Nereden nereye geldik... Dünkü yazımda da yazdığım gibi idam mahkûmu APO darağacının altından nerelere geldi. Sözde “Barışın Yol Haritası” onda, pusula onun elinde. Talimatlarıyla eylemsizlik sürecek, “diyalog” mu “monolog” mu her neyse, operasyon tamamlanana kadar sürecek...
İlk mutabakat Yeni Anayasa. İki taraf da kendi açılarından yeni bir Anayasa istiyorlar... Anlaşılan, bu konu, önümüzdeki gün ve aylarda tartışmalar ve anlaşmalarla, devam edecek.
Bölücülerin, istedikleri ve bayrağını açtıkları “Büyük Kürdistan’ın” ilk aşaması olan “Demokratik Özerkliğe” yeni Anayasa’da yol verilmesi; önce “eyalet sistemini” gerçekleştirmekle mümkün. AB ve ABD, zaten hep bu sistemi isterler. AB bir süredir Güneydoğu’da okul ve mahkeme binaları inşaatıyla, bu sistemin alt yapısını, herhalde iktidarın bilgisiyle, hazırlamakta.

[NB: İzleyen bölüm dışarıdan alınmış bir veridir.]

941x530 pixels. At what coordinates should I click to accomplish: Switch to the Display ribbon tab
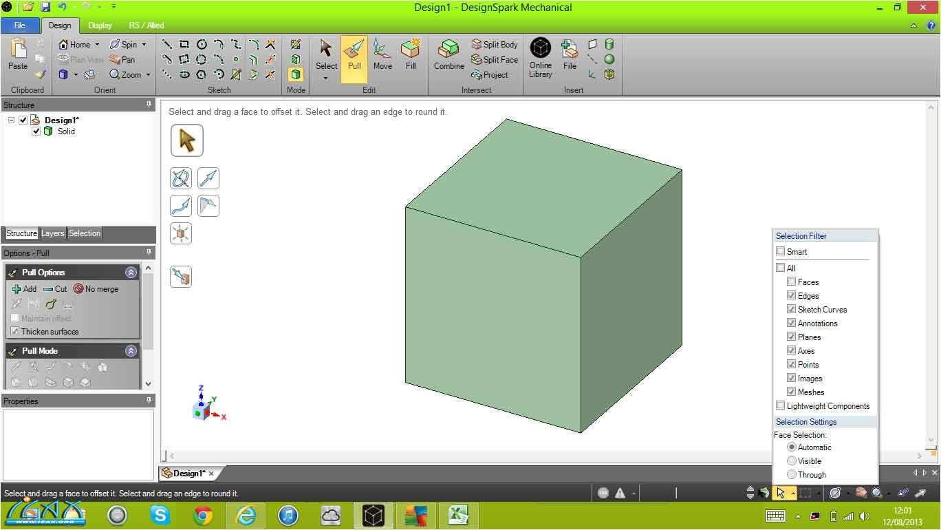(x=100, y=25)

Başbakan Yardımcısı ve Hükümet Sözcüsü Cemil Çiçek buluşmadan önce “Bu görüşmeleri fazla büyütmemek lazım... Bunlar hükümetle Mecliste temsil edilen partinin sorumluları arasında normal konuşmalardır” demiş ve sonra da, “Türkiye’nin her bölgesinin Ankara merkezinden idaresi güçtür” diye adeta eyalet sisteminin sinyallerini vermişti. Tabii DTP’nin Anayasa projesinde, “Türklük” ilkesinin değiştirilmesi, kaldırılması ve anadilde eşitlik yani okullarda Kürtçe öğretimi de olacak! Hatırlatalım Erdoğan da “Türkiye Türklerindir demek yanlıştır... Türkler de, alt kimliktir” demişti!
* * *
“Önü açık” diyaloğun ve eylemsizliğin, ne kadar süreceği belli değil, ama sormak lazım. Çiçek ve arkadaşları “tamam mı, devam mı” derlerken hatta daha başlangıçta “vazgeçilmeyecek” şartları masaya koydular mı? “Demokratik Özerklikten” ve “Büyük Kürdistan’dan vaz geçiyor musunuz?” diye sordular mı? Acaba BDP’nin istediği gibi Anayasa’dan “Türk milleti” , “Türk” gibi kavramların çıkarılması üzerinde de anlaşıldı mı? BDP’nin “Demokratik Özerklik” kavramı üzerinde uzlaşma sağlandı mı? Anadilde eğitime Cemil Çiçek Bey, sıcak mı bakıyor?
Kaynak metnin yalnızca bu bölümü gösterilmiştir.